## Try it
Go through the data line by line from the top, retyping each exactly, and end with the line that contains "Viewport: 783px width, 718px height.".

Data section below:

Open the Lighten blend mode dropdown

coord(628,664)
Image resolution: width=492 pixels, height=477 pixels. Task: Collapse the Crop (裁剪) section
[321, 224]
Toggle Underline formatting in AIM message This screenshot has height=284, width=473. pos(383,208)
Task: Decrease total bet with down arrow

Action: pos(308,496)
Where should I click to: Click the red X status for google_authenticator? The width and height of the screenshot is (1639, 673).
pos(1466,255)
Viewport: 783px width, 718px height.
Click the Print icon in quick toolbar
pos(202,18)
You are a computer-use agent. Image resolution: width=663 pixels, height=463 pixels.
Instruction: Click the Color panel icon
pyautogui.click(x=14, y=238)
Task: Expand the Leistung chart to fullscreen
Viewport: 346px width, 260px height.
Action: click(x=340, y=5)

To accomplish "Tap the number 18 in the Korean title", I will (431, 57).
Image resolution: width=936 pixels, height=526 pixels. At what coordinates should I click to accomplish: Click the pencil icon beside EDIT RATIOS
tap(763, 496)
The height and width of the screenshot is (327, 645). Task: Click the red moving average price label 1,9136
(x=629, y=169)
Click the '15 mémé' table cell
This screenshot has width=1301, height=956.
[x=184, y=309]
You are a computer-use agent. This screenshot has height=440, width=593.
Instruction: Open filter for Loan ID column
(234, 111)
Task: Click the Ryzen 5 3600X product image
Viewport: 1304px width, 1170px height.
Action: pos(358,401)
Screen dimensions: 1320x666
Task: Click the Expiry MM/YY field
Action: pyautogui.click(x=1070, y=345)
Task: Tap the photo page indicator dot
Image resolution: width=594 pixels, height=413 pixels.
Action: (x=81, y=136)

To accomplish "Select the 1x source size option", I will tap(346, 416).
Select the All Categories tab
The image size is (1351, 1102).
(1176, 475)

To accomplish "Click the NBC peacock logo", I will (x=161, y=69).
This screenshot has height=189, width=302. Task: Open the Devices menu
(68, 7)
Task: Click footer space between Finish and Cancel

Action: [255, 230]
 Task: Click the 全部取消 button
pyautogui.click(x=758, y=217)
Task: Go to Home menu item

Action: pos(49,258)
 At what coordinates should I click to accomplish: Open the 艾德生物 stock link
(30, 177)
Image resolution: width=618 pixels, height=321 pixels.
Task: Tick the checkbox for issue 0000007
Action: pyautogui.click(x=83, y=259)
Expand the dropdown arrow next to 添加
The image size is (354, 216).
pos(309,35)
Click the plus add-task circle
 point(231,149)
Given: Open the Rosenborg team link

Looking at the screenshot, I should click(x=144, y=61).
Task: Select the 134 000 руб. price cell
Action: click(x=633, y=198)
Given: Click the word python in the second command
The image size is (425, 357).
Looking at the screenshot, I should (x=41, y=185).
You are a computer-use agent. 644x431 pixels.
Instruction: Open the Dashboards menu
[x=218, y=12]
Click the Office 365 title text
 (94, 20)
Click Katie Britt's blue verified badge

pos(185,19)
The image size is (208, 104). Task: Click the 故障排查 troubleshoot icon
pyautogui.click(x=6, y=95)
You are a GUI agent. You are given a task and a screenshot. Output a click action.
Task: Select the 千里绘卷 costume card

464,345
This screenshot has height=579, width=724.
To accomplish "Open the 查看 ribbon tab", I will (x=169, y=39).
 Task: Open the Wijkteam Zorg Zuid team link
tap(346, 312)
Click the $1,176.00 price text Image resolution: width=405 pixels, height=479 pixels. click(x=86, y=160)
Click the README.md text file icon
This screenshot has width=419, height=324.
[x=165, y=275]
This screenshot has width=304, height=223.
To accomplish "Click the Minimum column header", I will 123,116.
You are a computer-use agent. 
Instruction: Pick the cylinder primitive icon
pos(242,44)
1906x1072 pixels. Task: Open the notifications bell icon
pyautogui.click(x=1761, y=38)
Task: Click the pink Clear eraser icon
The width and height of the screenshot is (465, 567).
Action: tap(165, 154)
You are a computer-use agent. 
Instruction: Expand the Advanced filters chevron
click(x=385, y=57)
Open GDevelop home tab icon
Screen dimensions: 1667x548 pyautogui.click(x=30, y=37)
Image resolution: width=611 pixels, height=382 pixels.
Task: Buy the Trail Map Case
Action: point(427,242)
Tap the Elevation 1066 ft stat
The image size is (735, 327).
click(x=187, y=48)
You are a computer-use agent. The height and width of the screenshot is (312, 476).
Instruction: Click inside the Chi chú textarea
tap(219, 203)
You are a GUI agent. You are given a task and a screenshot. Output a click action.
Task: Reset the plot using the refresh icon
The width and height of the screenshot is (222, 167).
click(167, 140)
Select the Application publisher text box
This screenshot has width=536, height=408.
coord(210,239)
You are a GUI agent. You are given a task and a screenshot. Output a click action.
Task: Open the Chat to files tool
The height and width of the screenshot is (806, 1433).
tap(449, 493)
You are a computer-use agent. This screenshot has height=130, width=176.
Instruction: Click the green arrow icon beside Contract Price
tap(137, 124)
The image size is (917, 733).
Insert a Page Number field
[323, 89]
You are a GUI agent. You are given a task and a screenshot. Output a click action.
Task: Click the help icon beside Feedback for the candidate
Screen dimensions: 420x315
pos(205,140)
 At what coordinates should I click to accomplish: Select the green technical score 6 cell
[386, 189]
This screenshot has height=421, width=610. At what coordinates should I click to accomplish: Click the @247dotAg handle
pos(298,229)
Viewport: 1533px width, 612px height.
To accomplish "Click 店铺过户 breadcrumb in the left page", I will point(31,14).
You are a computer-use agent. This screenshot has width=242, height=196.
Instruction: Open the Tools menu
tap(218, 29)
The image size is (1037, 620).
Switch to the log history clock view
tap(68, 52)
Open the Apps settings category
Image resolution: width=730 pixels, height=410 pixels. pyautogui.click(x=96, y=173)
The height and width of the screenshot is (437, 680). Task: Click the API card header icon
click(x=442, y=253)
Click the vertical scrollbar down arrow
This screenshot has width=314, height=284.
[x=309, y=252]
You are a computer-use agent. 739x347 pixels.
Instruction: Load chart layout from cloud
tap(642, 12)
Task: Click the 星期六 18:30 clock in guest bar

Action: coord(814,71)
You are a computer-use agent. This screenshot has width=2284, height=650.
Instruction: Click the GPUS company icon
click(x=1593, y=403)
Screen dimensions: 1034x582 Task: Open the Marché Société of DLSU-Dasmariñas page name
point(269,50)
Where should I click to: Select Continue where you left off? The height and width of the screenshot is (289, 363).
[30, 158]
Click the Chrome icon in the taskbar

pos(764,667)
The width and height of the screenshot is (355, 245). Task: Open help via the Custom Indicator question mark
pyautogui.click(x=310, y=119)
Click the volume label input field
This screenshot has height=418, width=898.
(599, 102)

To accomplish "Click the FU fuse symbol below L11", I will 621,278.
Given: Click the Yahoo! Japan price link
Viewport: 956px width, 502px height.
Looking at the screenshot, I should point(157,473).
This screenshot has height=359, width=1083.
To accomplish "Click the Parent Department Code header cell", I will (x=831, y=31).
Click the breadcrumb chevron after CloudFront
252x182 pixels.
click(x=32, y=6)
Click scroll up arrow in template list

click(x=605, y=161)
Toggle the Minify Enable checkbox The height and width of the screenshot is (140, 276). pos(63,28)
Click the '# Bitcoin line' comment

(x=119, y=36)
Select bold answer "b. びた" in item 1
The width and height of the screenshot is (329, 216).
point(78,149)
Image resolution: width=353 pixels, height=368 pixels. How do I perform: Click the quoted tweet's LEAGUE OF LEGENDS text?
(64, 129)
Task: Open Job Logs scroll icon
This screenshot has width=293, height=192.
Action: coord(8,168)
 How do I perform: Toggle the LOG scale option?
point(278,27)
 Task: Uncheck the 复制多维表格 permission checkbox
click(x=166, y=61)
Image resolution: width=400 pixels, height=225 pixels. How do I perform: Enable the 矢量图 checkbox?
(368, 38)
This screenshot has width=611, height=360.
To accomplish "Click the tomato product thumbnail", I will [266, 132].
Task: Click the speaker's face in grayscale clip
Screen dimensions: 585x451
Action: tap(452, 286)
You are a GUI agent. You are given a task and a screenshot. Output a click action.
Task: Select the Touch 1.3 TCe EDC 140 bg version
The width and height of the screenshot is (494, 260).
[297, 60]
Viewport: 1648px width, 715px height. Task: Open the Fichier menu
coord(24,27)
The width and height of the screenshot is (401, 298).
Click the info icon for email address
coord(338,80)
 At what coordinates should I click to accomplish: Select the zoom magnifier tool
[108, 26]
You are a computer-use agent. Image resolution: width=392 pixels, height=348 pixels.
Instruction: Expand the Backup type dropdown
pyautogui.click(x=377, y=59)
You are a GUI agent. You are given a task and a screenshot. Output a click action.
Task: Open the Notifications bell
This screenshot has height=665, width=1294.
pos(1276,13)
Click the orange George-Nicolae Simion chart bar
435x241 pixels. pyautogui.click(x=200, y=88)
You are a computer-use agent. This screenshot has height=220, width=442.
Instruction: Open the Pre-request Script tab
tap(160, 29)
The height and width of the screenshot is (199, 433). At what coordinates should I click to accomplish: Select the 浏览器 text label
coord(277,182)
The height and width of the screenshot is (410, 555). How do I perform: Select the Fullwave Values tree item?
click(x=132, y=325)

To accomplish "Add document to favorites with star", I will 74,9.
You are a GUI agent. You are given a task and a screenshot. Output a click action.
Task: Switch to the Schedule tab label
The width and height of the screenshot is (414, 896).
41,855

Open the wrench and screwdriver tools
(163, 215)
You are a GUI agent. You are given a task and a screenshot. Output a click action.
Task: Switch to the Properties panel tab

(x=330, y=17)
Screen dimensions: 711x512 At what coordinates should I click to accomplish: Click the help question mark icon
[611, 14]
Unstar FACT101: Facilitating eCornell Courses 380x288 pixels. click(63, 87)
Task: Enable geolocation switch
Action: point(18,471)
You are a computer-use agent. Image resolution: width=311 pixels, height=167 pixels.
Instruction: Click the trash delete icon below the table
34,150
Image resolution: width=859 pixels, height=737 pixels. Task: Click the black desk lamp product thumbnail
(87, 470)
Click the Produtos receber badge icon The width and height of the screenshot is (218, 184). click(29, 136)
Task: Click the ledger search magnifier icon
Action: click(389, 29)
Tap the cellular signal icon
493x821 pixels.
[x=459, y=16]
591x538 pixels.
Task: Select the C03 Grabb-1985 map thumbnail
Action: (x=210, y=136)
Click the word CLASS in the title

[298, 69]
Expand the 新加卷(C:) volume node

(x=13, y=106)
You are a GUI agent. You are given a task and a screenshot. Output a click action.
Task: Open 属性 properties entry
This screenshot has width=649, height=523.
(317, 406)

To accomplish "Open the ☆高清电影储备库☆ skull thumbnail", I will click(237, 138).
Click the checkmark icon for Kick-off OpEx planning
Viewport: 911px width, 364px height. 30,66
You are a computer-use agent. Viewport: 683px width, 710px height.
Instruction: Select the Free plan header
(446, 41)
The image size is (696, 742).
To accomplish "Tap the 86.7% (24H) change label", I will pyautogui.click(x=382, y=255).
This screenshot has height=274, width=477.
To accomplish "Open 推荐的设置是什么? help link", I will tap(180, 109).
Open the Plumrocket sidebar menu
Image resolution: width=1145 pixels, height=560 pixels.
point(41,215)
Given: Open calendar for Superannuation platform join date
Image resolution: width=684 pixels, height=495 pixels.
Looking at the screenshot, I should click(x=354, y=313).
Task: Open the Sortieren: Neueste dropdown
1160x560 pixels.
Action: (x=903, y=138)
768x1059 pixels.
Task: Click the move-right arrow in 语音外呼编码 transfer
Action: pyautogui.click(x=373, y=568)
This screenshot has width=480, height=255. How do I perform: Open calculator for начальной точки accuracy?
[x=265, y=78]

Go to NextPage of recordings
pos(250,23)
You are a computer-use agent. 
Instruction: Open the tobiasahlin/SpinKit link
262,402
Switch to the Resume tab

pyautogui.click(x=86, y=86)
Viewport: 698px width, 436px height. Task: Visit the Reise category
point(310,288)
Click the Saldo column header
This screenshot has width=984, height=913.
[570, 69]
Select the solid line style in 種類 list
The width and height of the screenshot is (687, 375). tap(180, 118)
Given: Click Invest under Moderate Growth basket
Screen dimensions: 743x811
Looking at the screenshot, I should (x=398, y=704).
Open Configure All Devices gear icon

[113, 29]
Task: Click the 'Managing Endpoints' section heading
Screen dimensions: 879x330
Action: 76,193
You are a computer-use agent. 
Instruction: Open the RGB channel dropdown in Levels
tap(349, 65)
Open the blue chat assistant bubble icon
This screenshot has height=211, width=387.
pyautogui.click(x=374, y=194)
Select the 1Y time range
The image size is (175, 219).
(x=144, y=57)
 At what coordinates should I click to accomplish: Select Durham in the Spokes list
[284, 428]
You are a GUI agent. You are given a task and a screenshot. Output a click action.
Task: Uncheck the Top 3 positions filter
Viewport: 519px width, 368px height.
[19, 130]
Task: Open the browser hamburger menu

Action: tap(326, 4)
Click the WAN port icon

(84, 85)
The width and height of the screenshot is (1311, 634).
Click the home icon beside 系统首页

End of Data section.

## Answer area
Open the Lighten blend mode dropdown

coord(628,664)
Image resolution: width=492 pixels, height=477 pixels. Task: Collapse the Crop (裁剪) section
[321, 224]
Toggle Underline formatting in AIM message This screenshot has height=284, width=473. pos(383,208)
Task: Decrease total bet with down arrow

Action: pos(308,496)
Where should I click to: Click the red X status for google_authenticator? The width and height of the screenshot is (1639, 673).
pos(1466,255)
Viewport: 783px width, 718px height.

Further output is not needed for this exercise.